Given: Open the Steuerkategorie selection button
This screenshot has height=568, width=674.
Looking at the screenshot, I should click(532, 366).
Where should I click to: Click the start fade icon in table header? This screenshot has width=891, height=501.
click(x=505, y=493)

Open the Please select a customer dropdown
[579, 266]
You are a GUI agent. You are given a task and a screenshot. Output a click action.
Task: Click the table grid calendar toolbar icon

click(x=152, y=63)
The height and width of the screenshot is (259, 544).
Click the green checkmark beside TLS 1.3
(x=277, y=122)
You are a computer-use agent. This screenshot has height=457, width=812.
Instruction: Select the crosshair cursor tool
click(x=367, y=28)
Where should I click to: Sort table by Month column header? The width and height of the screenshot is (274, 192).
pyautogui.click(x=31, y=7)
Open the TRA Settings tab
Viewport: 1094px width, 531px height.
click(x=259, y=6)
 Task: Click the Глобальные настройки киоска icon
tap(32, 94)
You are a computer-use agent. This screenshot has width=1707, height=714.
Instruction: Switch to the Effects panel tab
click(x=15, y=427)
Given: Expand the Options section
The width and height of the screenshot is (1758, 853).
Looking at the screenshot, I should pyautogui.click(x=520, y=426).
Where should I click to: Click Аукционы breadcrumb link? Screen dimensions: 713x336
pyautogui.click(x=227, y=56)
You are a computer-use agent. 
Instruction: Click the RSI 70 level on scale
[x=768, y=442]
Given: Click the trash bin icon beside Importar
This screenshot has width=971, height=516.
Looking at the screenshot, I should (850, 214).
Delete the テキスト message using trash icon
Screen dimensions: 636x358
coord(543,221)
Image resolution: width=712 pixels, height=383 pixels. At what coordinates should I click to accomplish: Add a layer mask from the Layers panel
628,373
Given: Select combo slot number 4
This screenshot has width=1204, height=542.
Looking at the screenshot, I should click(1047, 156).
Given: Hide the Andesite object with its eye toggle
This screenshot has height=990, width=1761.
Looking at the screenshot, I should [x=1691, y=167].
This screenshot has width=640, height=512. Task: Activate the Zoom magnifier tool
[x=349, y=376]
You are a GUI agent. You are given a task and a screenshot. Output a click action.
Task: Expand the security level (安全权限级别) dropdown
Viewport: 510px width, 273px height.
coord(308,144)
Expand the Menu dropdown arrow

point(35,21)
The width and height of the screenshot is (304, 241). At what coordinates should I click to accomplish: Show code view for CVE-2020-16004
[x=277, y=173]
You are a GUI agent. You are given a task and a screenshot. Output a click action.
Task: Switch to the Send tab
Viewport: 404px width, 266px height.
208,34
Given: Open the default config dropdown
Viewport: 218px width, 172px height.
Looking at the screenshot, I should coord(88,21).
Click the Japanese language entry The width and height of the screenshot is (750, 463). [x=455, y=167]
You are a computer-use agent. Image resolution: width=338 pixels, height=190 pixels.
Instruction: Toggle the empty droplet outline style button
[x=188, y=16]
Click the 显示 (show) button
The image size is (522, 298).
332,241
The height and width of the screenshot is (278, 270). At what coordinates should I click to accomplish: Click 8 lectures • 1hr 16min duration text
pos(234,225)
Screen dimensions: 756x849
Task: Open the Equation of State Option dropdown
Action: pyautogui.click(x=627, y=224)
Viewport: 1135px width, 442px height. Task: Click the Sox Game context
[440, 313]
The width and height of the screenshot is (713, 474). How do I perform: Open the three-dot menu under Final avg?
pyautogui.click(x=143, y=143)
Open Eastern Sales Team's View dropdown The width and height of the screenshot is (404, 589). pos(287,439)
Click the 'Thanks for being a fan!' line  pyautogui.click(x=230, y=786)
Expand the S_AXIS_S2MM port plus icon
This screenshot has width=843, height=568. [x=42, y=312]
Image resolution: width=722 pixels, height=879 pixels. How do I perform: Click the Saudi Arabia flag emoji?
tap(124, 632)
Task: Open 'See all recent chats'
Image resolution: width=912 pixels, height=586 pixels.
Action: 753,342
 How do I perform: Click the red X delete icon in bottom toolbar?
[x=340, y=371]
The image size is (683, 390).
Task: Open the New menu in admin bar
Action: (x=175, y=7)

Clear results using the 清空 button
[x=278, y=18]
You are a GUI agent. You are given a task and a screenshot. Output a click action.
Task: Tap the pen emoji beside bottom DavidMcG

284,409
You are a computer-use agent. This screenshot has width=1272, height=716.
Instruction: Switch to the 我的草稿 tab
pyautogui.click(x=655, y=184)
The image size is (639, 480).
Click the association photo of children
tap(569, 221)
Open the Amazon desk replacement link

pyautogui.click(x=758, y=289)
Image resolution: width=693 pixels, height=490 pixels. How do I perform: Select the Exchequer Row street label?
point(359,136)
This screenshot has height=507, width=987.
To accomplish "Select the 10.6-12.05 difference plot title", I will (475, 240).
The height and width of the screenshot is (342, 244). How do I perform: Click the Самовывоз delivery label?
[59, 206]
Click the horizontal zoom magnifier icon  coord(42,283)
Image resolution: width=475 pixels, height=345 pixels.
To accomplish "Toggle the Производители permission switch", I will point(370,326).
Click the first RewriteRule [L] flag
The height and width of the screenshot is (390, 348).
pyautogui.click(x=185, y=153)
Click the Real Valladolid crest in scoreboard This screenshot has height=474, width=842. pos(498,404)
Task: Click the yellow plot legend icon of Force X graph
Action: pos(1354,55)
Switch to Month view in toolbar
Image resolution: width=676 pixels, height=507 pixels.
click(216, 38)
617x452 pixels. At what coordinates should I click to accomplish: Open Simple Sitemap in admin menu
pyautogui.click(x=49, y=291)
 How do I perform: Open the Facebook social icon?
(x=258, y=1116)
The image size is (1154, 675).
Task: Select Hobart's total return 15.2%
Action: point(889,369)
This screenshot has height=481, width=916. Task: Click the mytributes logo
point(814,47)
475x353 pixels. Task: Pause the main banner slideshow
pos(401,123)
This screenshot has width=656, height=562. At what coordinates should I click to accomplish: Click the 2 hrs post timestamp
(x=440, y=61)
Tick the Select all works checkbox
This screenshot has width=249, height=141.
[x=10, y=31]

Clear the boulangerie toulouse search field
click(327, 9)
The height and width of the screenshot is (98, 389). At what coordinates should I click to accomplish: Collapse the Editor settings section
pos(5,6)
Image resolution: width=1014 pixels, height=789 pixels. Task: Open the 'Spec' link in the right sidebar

§ SET PROBLEM
Please sift the material above and copy out every line that contains the word "Month".

§ SOLUTION FOR THIS EXERCISE
Where should I click to: Sort table by Month column header? The width and height of the screenshot is (274, 192).
Switch to Month view in toolbar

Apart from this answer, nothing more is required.